Its first French translation goes back to 1955. It is translated by Jacques Papy, and comprises a foreword of Jean Cocteau. Nowadays, the most popular translation is that of Bernad Sallé, going back to 1989.
Some quotations
- Nonsense : Assertion obviously incompatible with its own opinion.
- Armor : Kind of clothing worn by that which takes a blacksmith for tailor.
- Corpse : End product of which we are the raw material.
- Clarinet : Instrument of torture used by a person who has cotton in the ears. There are two instruments which are worse than a clarinet - two clarinets.
- Cynical : Uncouth individual whose deformed vision sees the things as they are, and not as they should be.
- Writings : Crowned books of our holy religion, not to confuse with the profane and untrue accounts on which all the other beliefs are founded.
- Scholarship : Dust fallen from a book in an empty cranium.
- Oyster : Sticky mollusc in the shape of spittle which the civilized men are enough intrepid to eat without him to remove the entrails.
- To slander : To make the portrait of a man as it is, when it is not there.
- Minister : Civil servant equipped with a very great capacity and a very small responsibility.
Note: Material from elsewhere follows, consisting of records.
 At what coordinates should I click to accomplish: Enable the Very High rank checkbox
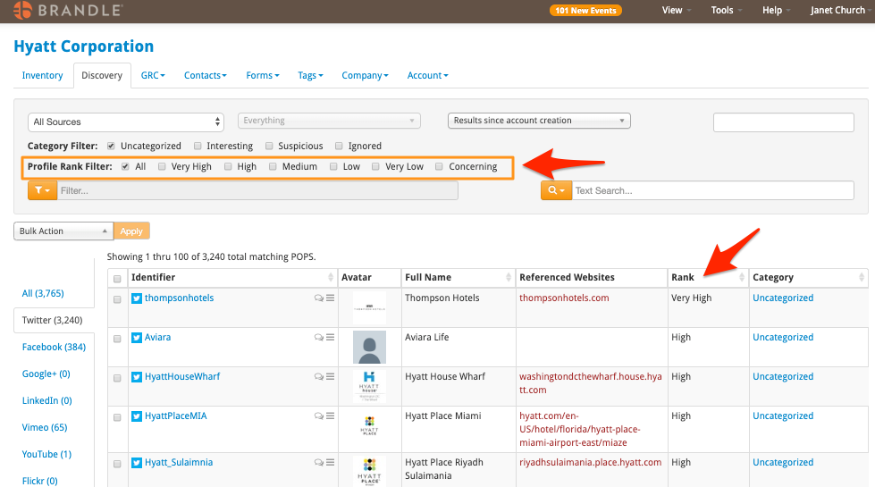(162, 167)
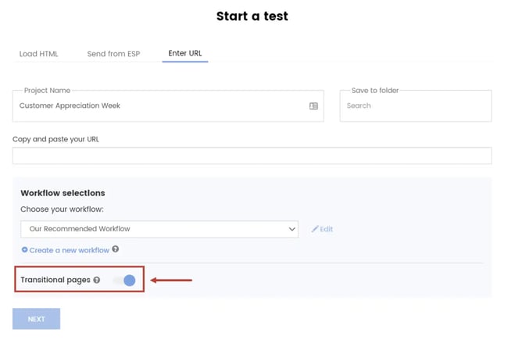This screenshot has width=508, height=347.
Task: Click the Edit workflow link
Action: pyautogui.click(x=326, y=229)
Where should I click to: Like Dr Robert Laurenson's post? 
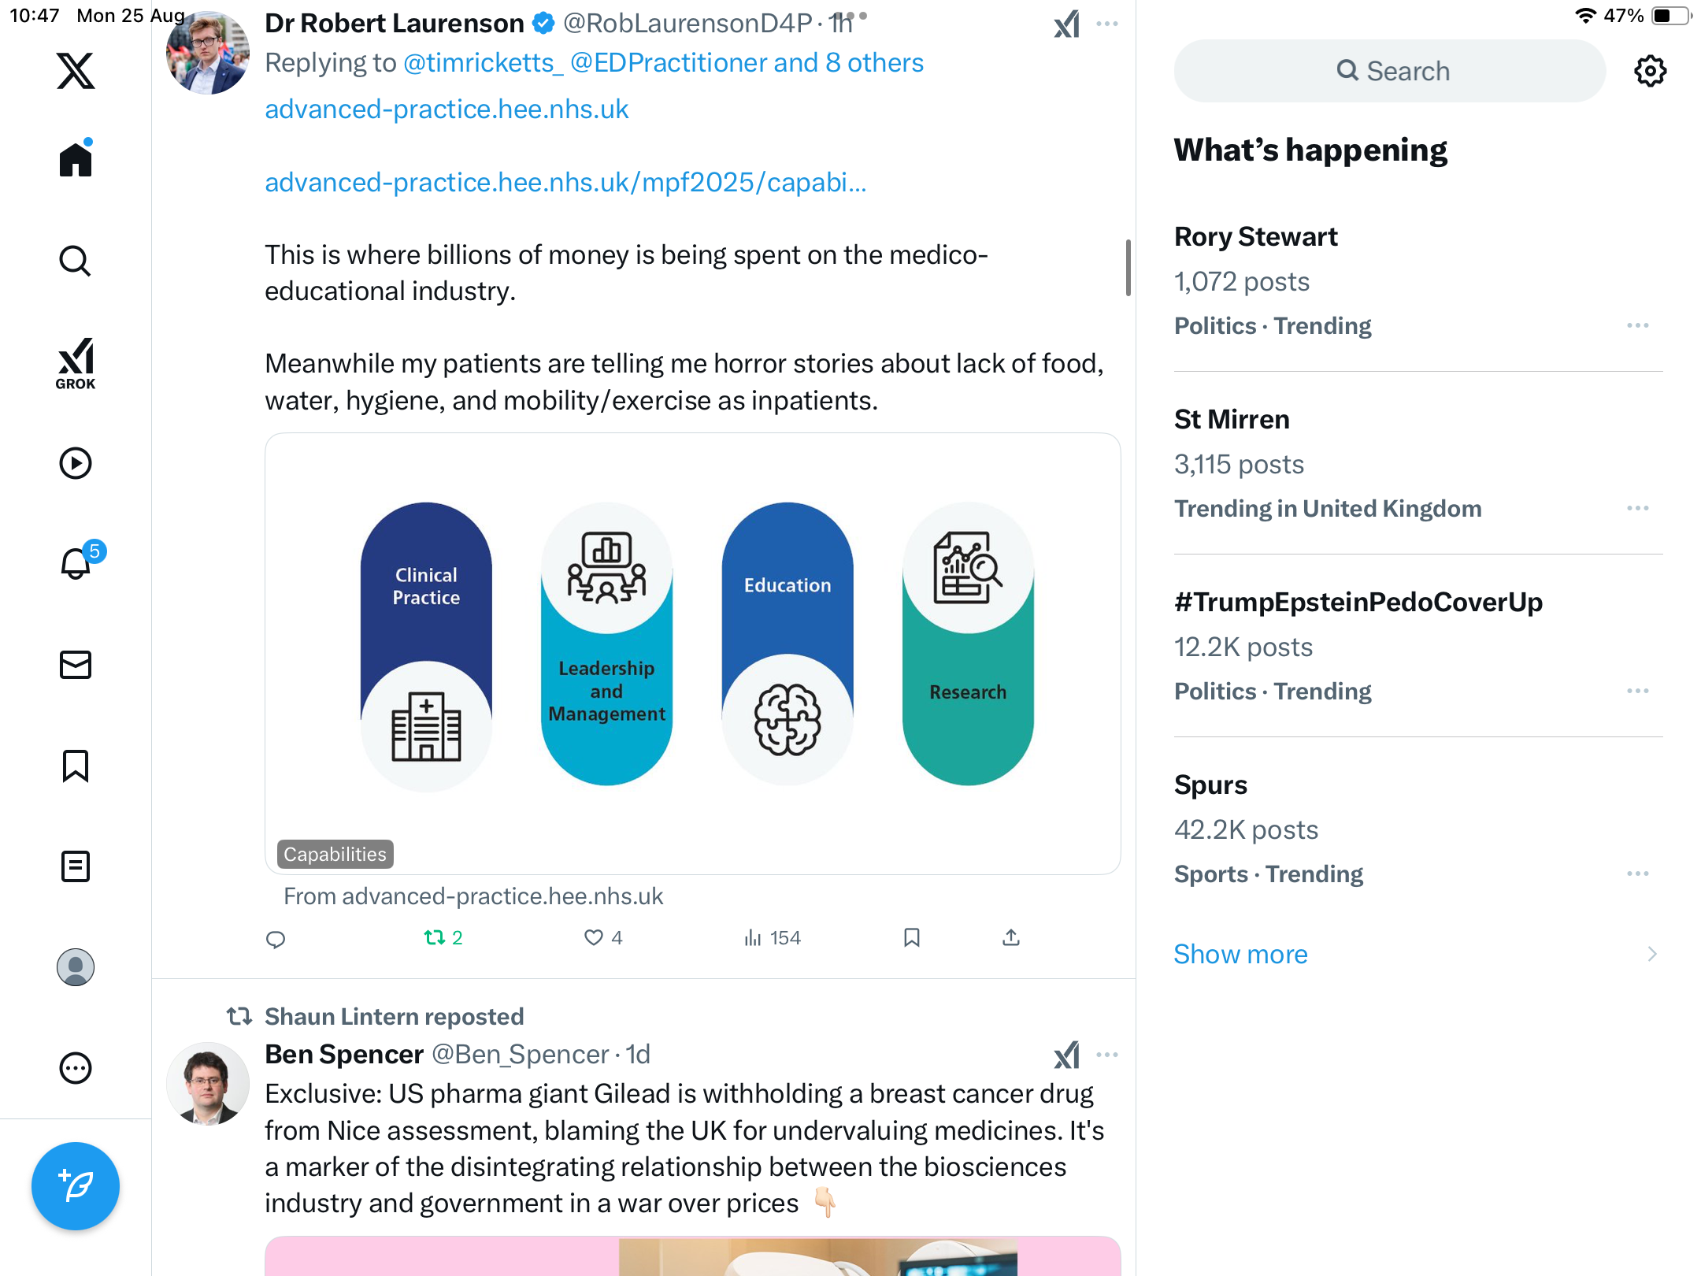[x=594, y=937]
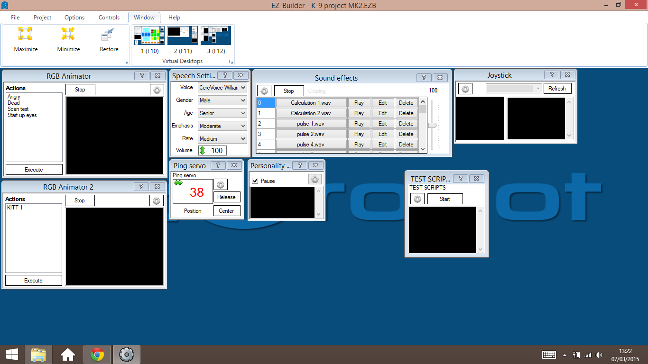Adjust the Sound effects volume slider
This screenshot has width=648, height=364.
tap(432, 125)
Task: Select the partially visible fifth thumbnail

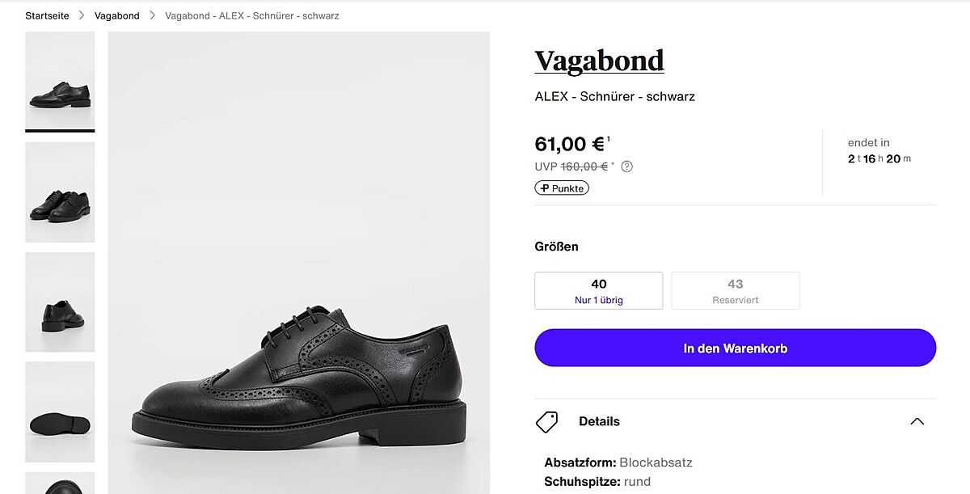Action: click(60, 483)
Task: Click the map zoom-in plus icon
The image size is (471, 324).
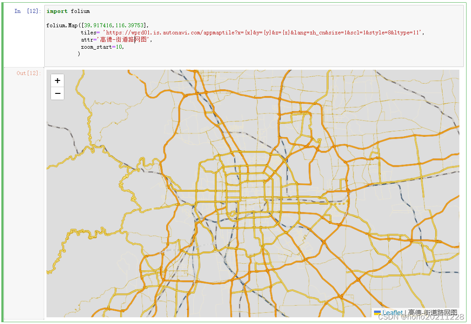Action: (x=57, y=80)
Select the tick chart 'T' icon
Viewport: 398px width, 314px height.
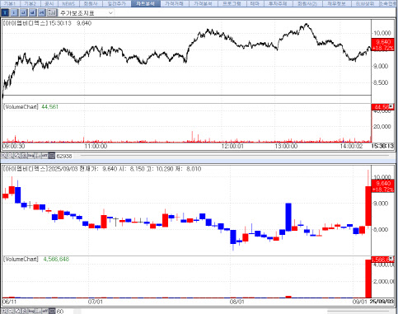tap(5, 12)
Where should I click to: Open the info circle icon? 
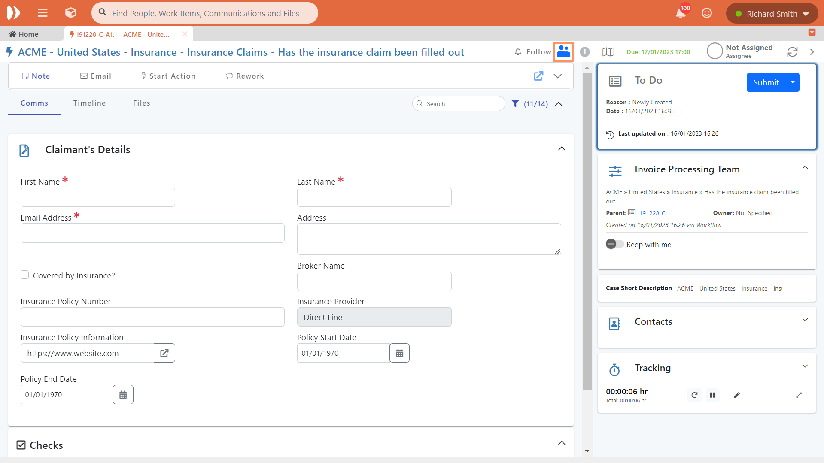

- Patience : Minor form of despair, disguised in virtue.
- Price : Value of an object, plus a reasonable sum for the wear undergone by the conscience by asking it.
- Bore : Nobody who speaks when you wish that she listen.
- Sincere : Dumb man and illiterate.
- Witch : 1 Horrible and pushing back old woman, in perverse activity with the devil. 2 Beautiful and attracting young graduate, whose perverse activities exceed the devil.
- Telephone : Invention of the devil which cancels some of the advantages to maintain remotely a person unpleasant.
- Violin : Instrument which titillates the human ears by the friction of a tail of a horse on the bowels of a cat.